What the exercise asks => Only the lines from the one bearing "Given: Open the" through the end of the listing belong in your response, restated word for word and without pictures.
Start of Recorded data
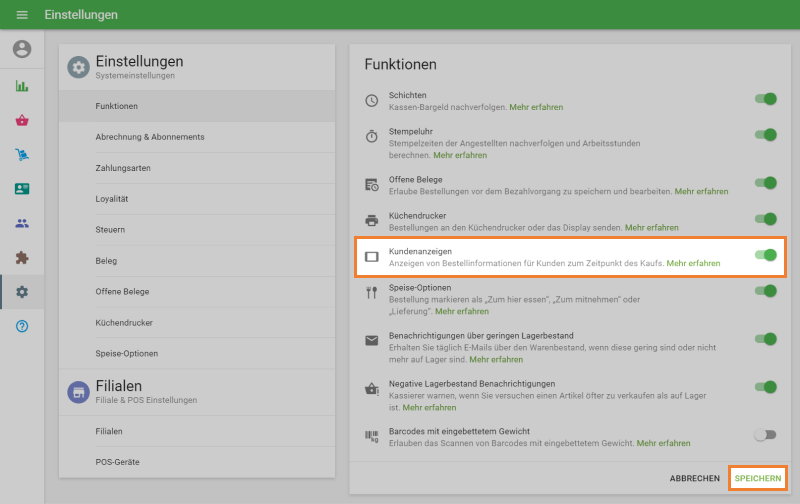Open Mehr erfahren link for Stempeluhr

coord(460,155)
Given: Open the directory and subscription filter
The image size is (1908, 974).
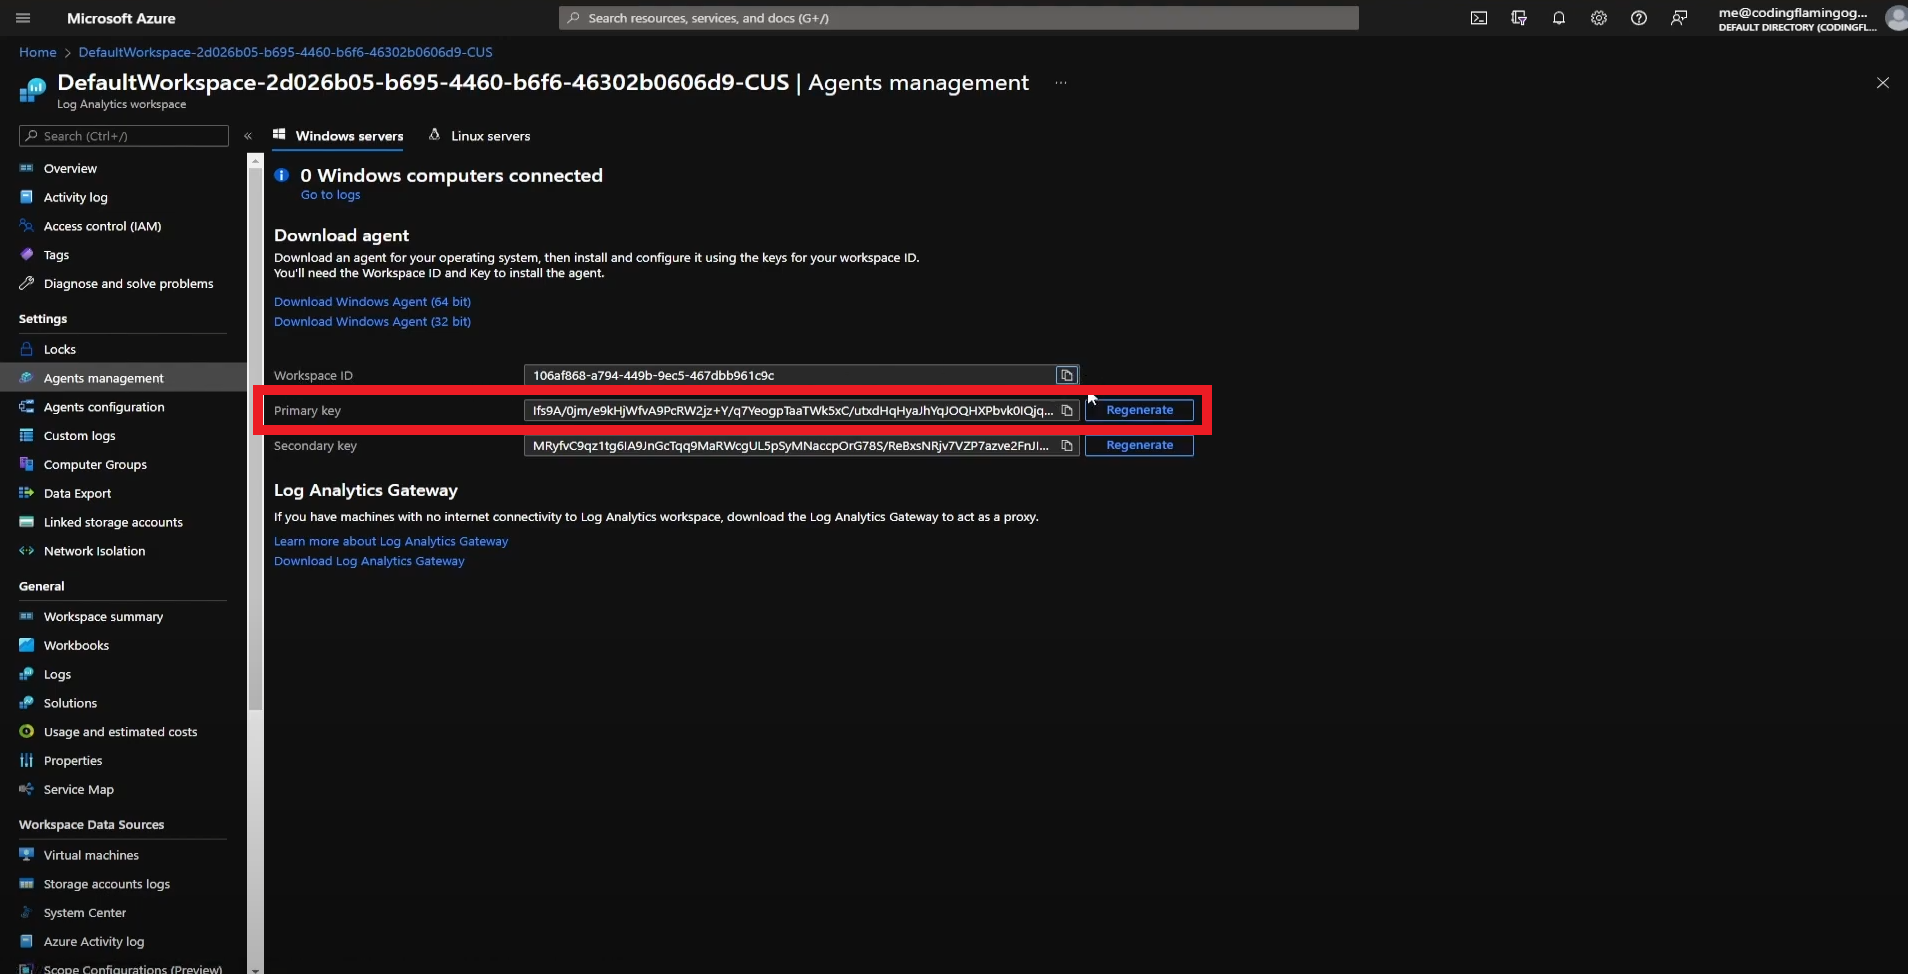Looking at the screenshot, I should pyautogui.click(x=1518, y=18).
End of Recorded data
Exercise output =>
Given: Open the directory and subscription filter
The image size is (1908, 974).
Looking at the screenshot, I should pyautogui.click(x=1518, y=18).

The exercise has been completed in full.